*** Opening of DATA LISTING ***
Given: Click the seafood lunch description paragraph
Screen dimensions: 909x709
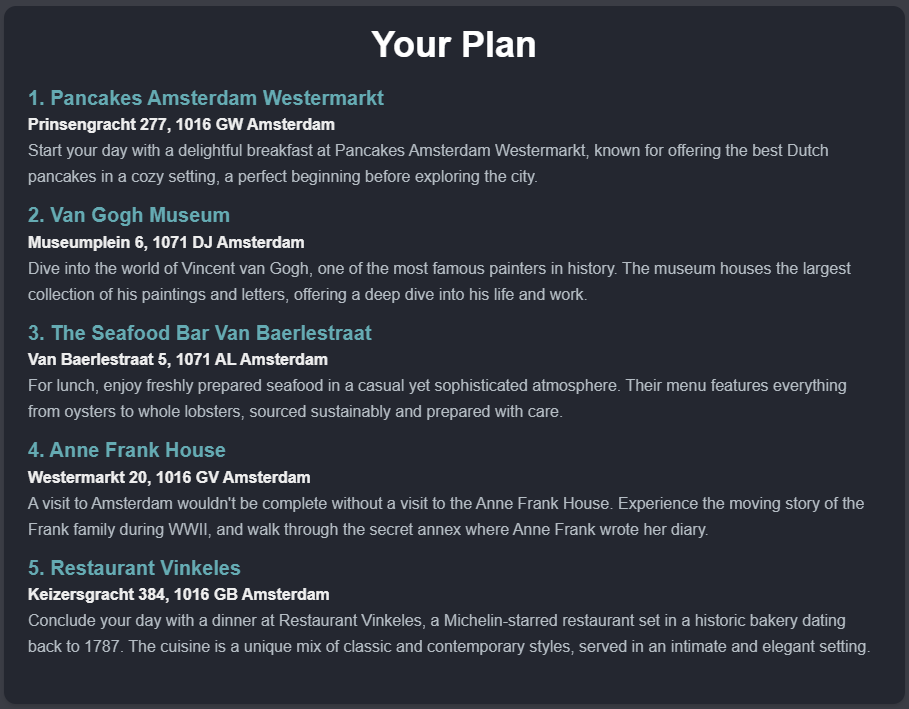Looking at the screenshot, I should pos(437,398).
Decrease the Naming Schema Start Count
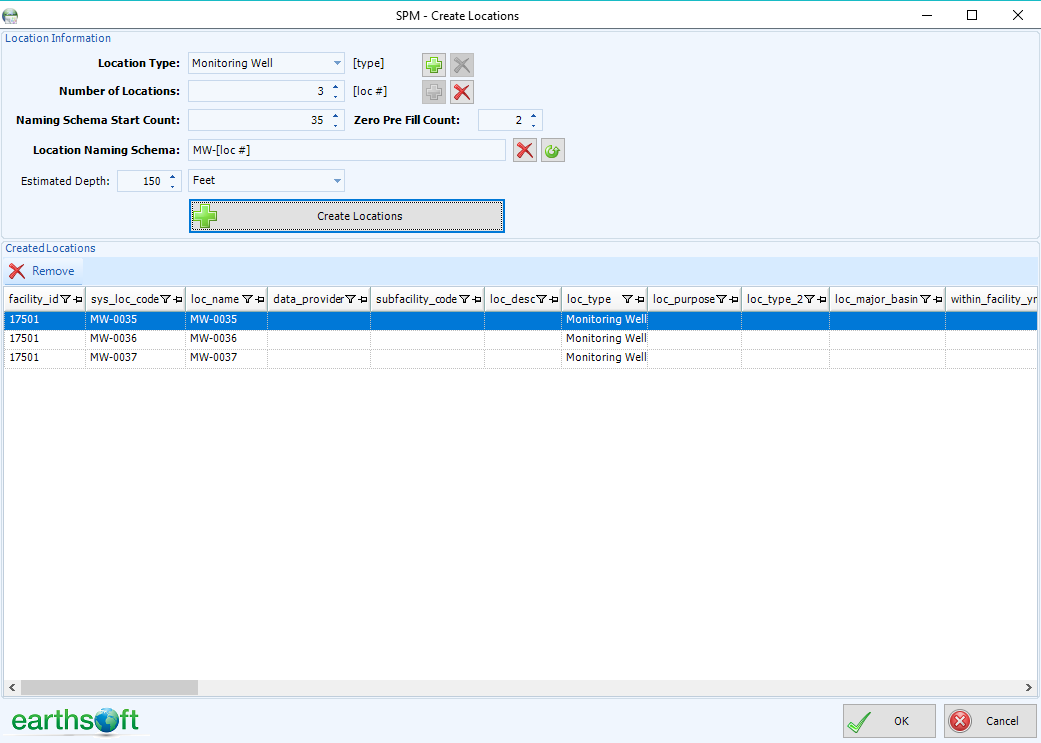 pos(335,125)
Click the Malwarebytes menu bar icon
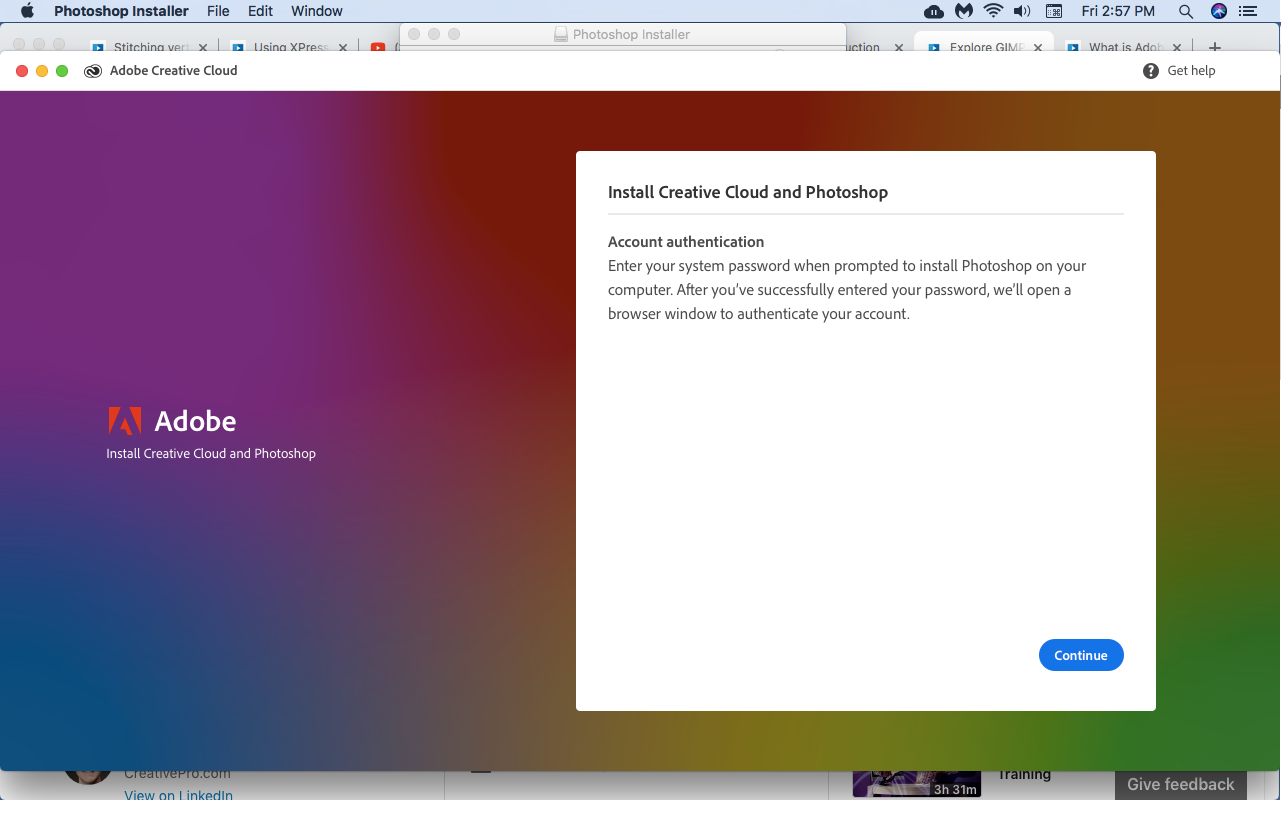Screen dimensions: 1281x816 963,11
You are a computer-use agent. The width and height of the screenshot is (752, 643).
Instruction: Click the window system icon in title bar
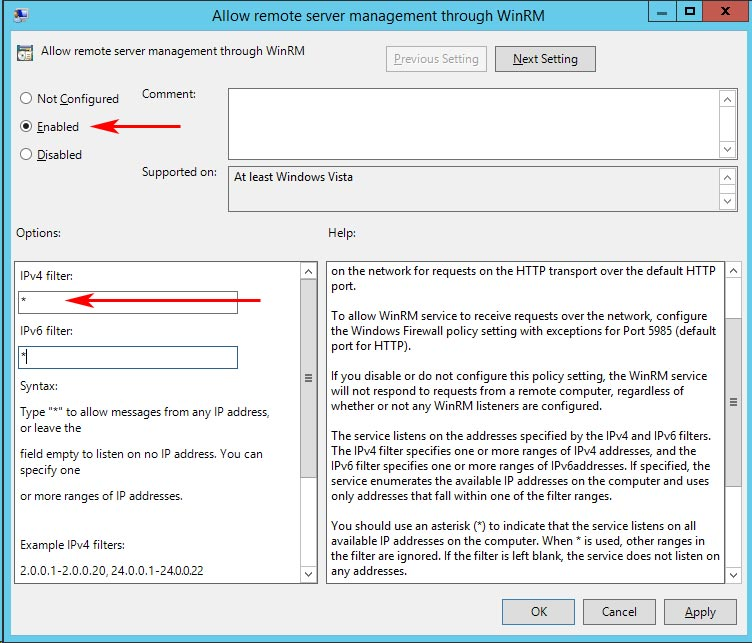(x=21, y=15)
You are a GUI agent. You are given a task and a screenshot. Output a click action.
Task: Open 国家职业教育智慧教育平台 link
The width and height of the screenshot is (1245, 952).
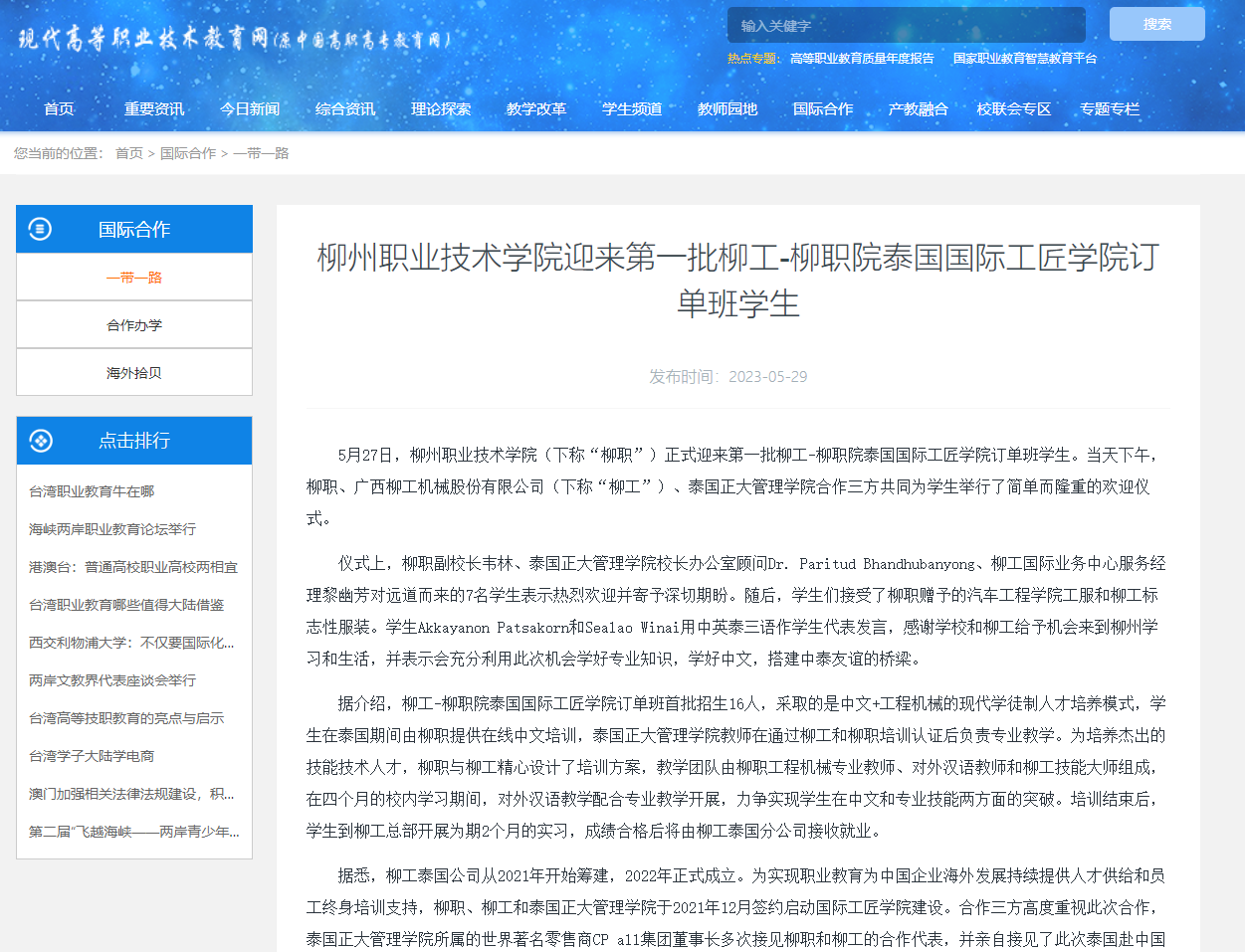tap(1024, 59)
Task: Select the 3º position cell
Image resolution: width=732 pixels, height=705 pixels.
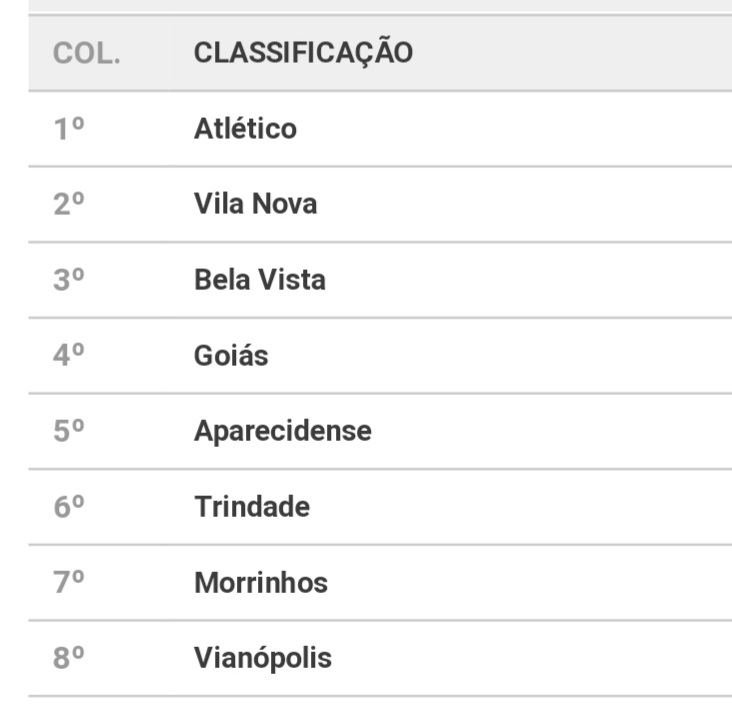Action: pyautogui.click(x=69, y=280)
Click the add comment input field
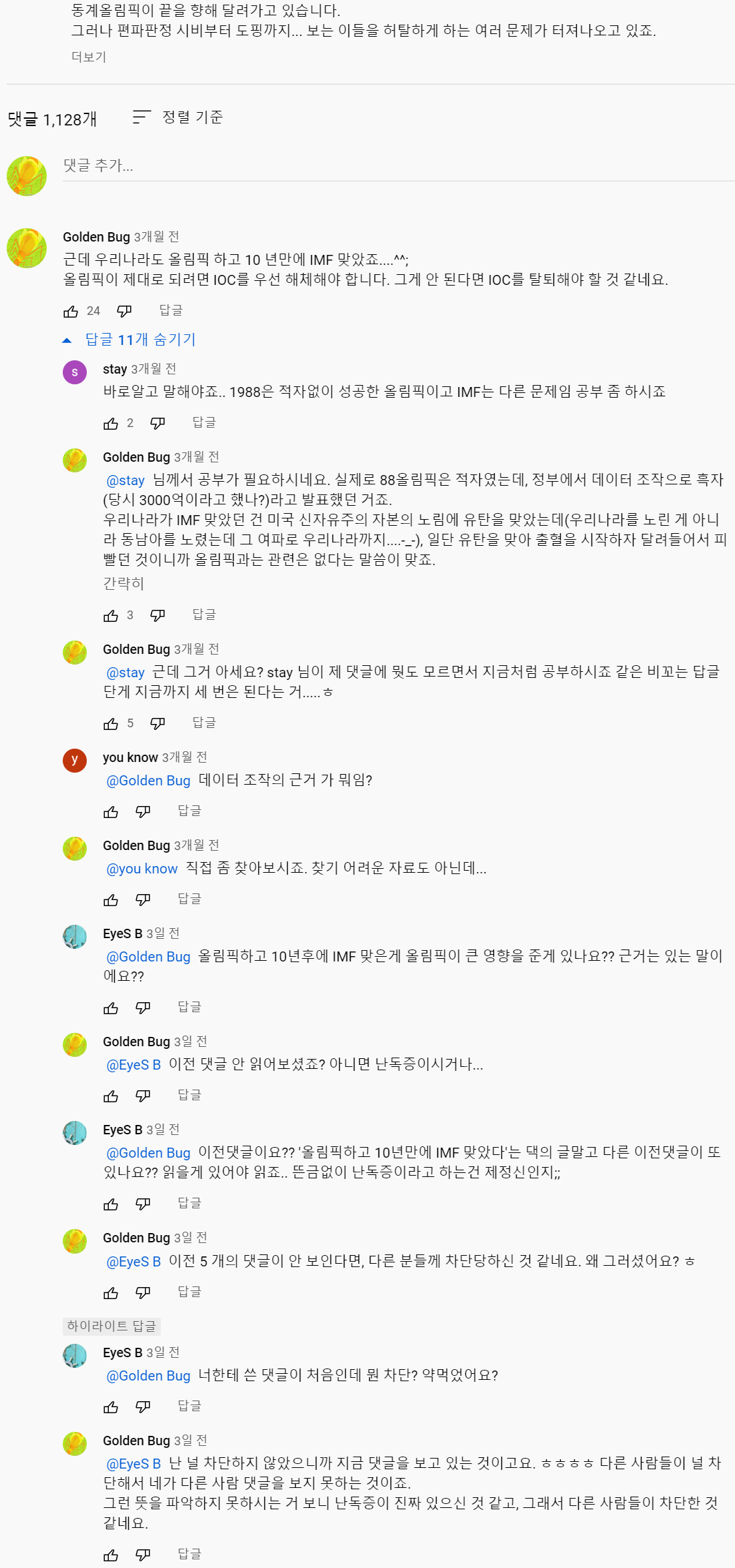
*** Close of DATA LISTING ***
● **WHAT YOU SHOULD DO**
Your task is to show every line of the listing above containing "agent".

● **ANSWER**
You are a computer-use agent. The width and height of the screenshot is (752, 643).
You are a GUI agent. You are given a task and a screenshot. Output a click action.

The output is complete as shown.